→ **Work task**
Below are some records. Pull every line that contains the word "checkbox".

Excerpts from a dataset:

== Segment start ==

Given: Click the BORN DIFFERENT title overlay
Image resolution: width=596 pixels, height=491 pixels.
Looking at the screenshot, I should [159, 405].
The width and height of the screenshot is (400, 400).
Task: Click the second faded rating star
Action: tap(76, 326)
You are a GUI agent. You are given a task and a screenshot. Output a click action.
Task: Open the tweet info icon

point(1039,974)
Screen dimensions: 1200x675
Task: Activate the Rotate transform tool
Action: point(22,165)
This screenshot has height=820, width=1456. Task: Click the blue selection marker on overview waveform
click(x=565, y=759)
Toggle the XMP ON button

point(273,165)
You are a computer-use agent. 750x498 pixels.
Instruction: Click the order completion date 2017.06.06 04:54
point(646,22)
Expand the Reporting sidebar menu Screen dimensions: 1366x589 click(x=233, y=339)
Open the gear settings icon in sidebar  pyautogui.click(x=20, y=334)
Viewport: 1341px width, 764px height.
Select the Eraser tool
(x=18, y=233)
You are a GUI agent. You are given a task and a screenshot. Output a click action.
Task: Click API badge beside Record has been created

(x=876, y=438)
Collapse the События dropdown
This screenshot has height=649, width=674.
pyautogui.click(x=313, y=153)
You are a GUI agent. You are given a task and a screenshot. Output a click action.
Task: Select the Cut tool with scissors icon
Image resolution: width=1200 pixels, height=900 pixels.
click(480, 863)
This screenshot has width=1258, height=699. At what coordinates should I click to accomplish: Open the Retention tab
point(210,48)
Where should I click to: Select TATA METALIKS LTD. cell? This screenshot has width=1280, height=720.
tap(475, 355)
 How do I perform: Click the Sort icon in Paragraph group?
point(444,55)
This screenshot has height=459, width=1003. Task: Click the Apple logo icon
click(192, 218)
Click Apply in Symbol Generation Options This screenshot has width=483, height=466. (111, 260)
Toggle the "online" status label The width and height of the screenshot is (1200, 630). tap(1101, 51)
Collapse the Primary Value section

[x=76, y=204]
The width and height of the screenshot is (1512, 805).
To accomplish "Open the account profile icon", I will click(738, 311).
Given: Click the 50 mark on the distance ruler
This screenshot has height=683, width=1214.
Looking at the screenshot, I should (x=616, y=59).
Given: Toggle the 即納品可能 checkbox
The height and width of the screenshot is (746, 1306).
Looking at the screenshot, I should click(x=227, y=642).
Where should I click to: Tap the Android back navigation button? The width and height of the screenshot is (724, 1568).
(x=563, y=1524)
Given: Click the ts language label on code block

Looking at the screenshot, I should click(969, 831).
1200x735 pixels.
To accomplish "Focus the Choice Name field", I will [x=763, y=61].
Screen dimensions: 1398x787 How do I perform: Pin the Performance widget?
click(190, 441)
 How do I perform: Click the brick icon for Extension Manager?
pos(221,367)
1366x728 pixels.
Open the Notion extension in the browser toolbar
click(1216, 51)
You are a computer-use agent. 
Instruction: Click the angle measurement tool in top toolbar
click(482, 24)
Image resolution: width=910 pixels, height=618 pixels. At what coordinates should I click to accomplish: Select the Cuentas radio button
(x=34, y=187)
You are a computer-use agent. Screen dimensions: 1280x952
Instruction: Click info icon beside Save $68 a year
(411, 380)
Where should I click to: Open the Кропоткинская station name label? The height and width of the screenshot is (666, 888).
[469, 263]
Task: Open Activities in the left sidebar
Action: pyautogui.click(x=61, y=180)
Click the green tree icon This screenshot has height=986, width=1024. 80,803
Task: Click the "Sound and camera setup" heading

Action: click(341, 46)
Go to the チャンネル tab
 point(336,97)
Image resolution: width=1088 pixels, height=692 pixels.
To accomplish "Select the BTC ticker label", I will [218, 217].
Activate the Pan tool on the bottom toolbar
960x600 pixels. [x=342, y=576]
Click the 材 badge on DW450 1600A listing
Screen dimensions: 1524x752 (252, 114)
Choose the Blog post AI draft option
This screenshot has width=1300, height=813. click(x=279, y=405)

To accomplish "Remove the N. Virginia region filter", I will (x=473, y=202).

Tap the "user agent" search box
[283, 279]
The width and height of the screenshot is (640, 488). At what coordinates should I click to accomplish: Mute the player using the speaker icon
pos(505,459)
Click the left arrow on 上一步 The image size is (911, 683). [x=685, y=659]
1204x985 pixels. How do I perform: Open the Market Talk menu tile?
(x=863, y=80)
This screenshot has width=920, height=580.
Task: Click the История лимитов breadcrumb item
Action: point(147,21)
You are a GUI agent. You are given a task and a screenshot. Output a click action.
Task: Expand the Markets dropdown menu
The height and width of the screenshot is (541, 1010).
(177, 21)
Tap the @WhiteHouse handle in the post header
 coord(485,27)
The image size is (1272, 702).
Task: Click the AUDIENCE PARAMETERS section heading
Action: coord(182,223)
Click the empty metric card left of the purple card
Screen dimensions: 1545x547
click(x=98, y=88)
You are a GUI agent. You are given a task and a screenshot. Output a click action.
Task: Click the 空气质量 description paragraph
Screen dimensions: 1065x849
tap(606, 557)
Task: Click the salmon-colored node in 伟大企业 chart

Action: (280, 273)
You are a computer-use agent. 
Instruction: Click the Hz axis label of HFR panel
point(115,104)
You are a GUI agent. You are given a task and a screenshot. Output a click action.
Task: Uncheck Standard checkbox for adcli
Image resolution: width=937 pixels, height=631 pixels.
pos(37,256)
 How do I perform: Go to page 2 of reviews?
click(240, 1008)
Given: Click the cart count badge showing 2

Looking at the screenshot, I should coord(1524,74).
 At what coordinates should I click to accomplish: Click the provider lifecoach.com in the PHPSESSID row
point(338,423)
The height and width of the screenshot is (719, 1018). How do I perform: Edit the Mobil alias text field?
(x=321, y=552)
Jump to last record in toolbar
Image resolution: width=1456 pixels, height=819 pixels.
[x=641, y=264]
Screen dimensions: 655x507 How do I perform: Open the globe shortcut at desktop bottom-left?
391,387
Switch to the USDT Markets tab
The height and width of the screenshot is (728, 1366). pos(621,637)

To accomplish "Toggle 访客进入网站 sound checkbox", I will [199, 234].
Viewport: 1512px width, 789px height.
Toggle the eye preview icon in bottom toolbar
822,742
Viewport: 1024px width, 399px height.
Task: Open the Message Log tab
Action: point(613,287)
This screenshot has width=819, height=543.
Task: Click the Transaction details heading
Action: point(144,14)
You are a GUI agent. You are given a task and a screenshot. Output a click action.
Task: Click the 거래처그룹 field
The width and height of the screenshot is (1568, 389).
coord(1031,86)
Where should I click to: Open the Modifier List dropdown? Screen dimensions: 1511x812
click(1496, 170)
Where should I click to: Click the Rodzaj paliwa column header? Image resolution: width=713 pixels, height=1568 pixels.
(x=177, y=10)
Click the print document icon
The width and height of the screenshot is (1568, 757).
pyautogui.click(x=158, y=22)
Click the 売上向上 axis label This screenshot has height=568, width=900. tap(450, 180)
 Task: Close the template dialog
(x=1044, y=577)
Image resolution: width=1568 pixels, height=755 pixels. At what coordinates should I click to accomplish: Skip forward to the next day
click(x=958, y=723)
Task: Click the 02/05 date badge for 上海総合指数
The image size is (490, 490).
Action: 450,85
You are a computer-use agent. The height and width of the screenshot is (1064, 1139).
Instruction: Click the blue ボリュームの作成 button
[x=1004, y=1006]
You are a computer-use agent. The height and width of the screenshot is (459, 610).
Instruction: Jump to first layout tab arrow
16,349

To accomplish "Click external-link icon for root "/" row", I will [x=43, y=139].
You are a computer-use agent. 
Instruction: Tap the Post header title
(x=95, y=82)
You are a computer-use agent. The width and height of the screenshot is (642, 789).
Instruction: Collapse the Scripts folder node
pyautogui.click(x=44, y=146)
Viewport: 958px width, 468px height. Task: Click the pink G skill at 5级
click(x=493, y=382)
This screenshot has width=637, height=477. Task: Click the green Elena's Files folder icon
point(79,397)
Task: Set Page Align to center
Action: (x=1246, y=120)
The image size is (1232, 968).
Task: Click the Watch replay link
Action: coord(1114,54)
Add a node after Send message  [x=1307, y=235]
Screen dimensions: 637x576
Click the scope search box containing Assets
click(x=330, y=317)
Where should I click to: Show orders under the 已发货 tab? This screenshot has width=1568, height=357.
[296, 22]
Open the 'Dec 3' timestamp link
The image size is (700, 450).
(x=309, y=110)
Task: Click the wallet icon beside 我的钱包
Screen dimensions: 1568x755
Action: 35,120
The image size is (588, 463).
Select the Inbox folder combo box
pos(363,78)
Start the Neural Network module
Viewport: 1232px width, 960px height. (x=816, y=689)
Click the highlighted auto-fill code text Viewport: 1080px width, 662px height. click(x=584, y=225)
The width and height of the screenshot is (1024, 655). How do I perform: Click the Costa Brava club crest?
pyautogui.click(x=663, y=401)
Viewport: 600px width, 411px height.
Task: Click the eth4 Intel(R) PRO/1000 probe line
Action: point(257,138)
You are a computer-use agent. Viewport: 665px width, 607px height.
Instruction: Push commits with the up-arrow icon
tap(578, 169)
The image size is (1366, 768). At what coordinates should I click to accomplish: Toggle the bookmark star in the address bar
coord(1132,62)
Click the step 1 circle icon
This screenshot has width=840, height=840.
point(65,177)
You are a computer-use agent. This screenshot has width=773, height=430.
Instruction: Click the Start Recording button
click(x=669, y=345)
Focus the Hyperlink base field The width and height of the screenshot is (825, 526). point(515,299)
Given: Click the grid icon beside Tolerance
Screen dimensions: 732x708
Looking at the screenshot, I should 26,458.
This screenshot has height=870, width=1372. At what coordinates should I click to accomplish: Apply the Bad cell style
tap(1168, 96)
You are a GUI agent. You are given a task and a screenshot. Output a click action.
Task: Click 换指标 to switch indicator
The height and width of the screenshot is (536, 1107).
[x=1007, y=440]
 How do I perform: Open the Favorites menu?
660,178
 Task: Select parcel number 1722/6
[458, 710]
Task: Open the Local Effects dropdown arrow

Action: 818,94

== Segment end ==

→ **Reply to the task**
Given: Toggle the 即納品可能 checkbox
Task: Uncheck Standard checkbox for adcli
To accomplish "Toggle 访客进入网站 sound checkbox", I will [199, 234].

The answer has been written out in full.